Ces situations relèvent le plus souvent de l’inadvertance. Les administrateurs n’exercent pas leur mandat les yeux rivés sur le Règlement Intérieur ou les statuts, et ne sont en général pas juristes. Très souvent, ils étaient « compliant » à un moment donné, puis deviennent « non compliant », par exemple parce qu’ils ont accepté un autre mandat qui leur a fait passer le seuil « des 5 », ou ils n’ont pas acheté le nombre mimimum d’actions requis par les statuts ou le Règlement intérieur dans les délais requis (6 mois). Il faut ajouter que les règles qui définissent la composition régulière d’un Conseil sont de plus en plus nombreuses, de plus en plus complexes et de plus en plus contraignantes – la loi Pacte va probalement ajouter, en ce domaine, de nouvelles exigences.

Que recommandez-vous ?

Prendre très au sérieux ces risques de nullité, d’abord, dans un monde où l’activisme et le contentieux actionnarial vont croissant, même dans les sociétés contrôlées par un actionnaire de référence. Former ensuite les administrateurs à la complexité des règles qui président à la composition régulière d’un conseil d’administration. Quand il y a irrégularité, régulariser aussi rapidement que possible en usant de toutes les possibilités que la loi offre, et être extrêmement vigilant, de façon à ne jamais être en situation irrégulière et, notamment, de tomber en-dessous du seuil de 3 administrateurs en situation régulière.

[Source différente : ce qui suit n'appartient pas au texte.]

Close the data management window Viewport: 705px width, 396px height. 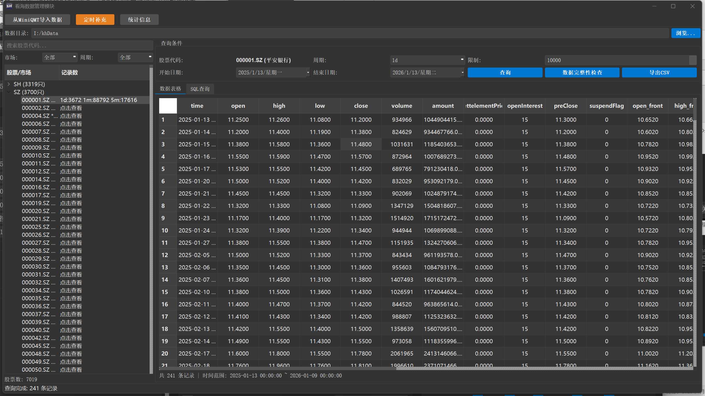pyautogui.click(x=692, y=6)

Hervé Le Nabasque est un juriste français spécialiste du droit des

sociétés et du droit financier. Professeur agrégé des facultés de droit il enseigne à l’Université Panthéon-Sorbonne.

Diplômé, notamment, du DJCE (diplôme de juriste conseil d’entreprise) de Rennes en 1979, il devient docteur en droit en 1986 après avoir soutenu sa thèse intitulée Le pouvoir dans l’entreprise sous la direction du Professeur Jean Paillusseau. Hervé Le Nabasque est également consultant pour le cabinet américain Weil, Gotshal & Manges.

Directeur de la formation de la licence en droit privé de l’Université Paris I Panthéon-Sorbonne, où il enseigne le droit des sociétés, et du Master 2 de droit des affaires de l’Université Paris I Panthéon-Sorbonne depuis 2014. Il est par ailleurs professeur en droit des instruments financiers au sein du Master 2 (Recherche) de droit financier.

Hervé Le Nabasque est le directeur du Centre de recherche de droit financier qui fut créé en 2001 par les Professeurs Alain Couret, Paul Le Cannu et lui-même.

Il est un juriste très écouté dans le monde des sociétés et sur les places financières. Les grandes

sociétés cotées n’hésitent pas à faire appel à ses conseils. Il est également membre de l’Association française d’arbitrage (AFA) qui a pour vocation de promouvoir l’arbitrage pour la résolution des litiges.